Few things I want to point out when using string in C#.

In C# so as Java, string is immutable. what does it mean by immutable? immutable is that once an object have a value it never changes. For example, when you have a value ‘unni’ assigned to ‘name’ variable, and later if you decide to change the name ‘unni’ to say ‘nair’, then when you assign the value to ‘name’ variable, it creates new memory and put the value ‘nair’ in it and point to that location. The important point in here is that, the value ‘unni’ never got overwritten. That memory location now becomes garbage for garbage collector to pick it up. So you have be very careful when using string, always mindful of its immutability so that you will not create too many garbage memory so fast.

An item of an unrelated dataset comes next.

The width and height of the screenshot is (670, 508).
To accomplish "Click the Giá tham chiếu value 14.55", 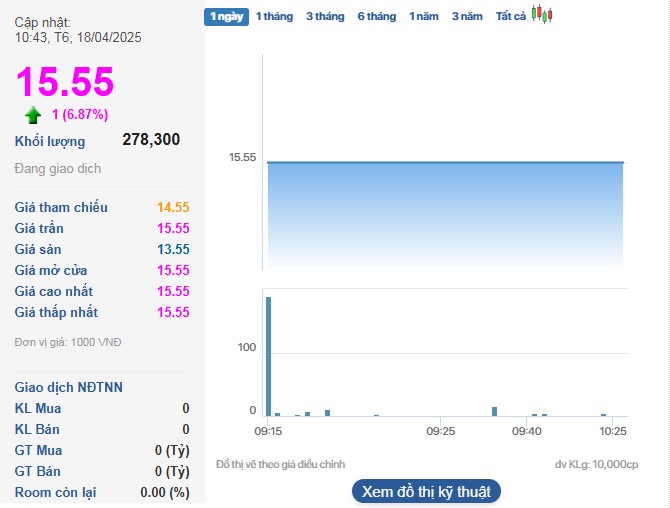I will click(x=172, y=208).
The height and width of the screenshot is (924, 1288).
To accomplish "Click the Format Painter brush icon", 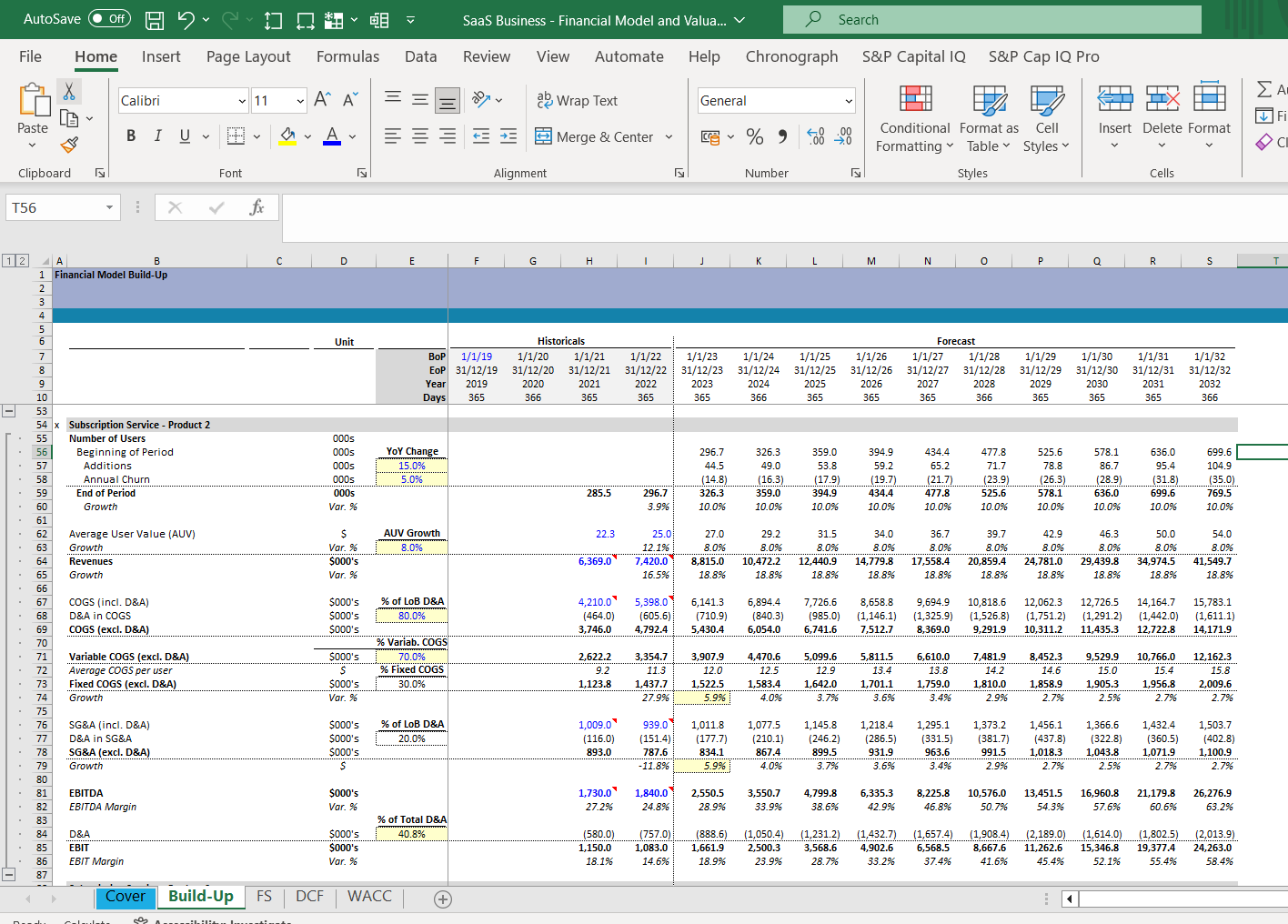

You can think of immutability like ‘const’ or ‘readonly’ keyword in C#. One of the main benefit most of developers do not know is that immutability is that it naturally lend it self to concurrent programming.

Now that we know what is immutability, where could this cause problems for the novice programmers; Lets take the following code.

            string concatinatedString = string.Empty;
            for (int i = 0; i < 10; i++)
                concatinatedString += i.ToString();

This code does not look harmful. But if we go back to the example with my name what really happening is, the look is going to create 10 instance of the string variable each one with its previous string + current value.So when the program runs, you can see, it created 10 memory objects even though expected task was to append all numbers to the same variable.


Now the question is, but I want to create a concatenated string so how do I go about doing it? The answer is very simple, use StringBuilder. By definition, this is mutable string of characters. So if any point you want to create mutable strings, try to use string builder. So the above code if we would use StringBuilder, it will be like the following

            StringBuilder concatinatedString = new StringBuilder();
            for (int i = 0; i < 10; i++)

Even though we have lot more memory to work with compared to old days, we should take every possible step to write an efficient code.